▸ **TRY IT**: All lines from the one containing "Duplicate the OUT-CLI Net rule" through the final line of the records below should be reproduced exactly, with the pictures left out.

• • • • • • •

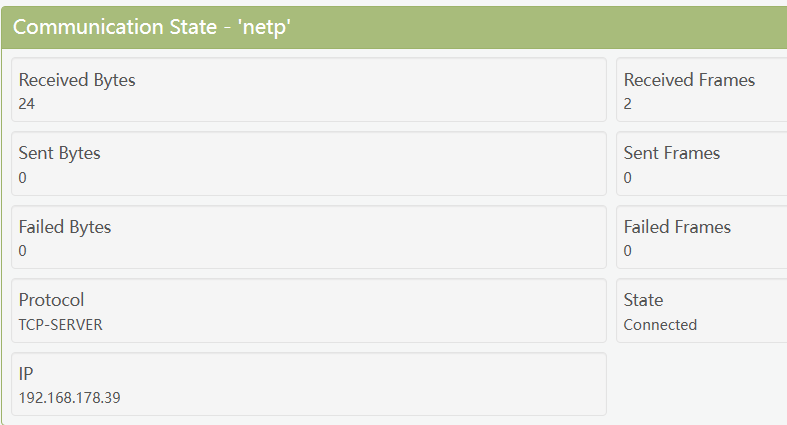Click the blank area below the State card
This screenshot has height=425, width=787.
[700, 383]

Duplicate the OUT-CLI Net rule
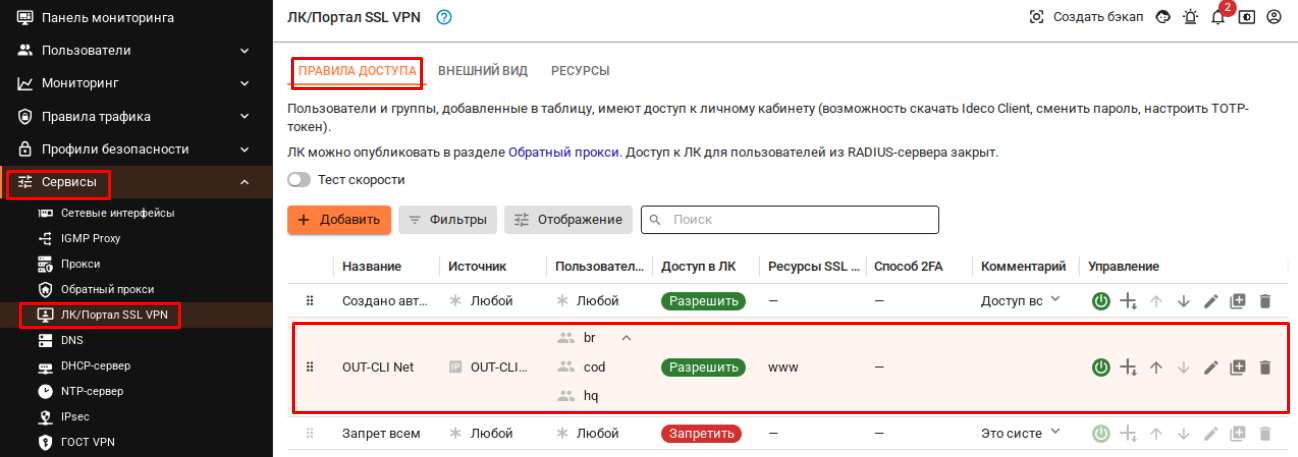point(1238,367)
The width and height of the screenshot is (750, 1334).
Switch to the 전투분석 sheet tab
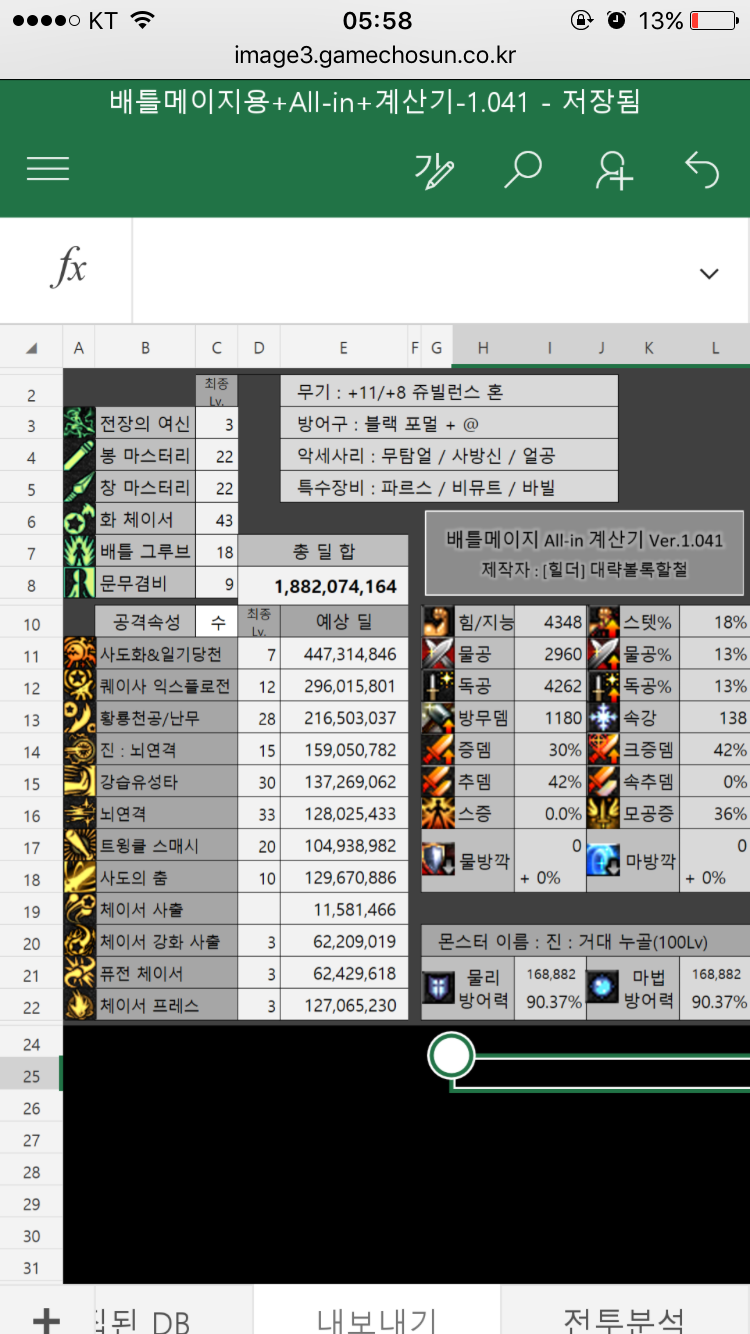tap(624, 1319)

• • • • • • •

▸ **COMPLETED EXERCISE**:
Duplicate the OUT-CLI Net rule
point(1238,367)
The width and height of the screenshot is (750, 1334).
Switch to the 전투분석 sheet tab
tap(624, 1319)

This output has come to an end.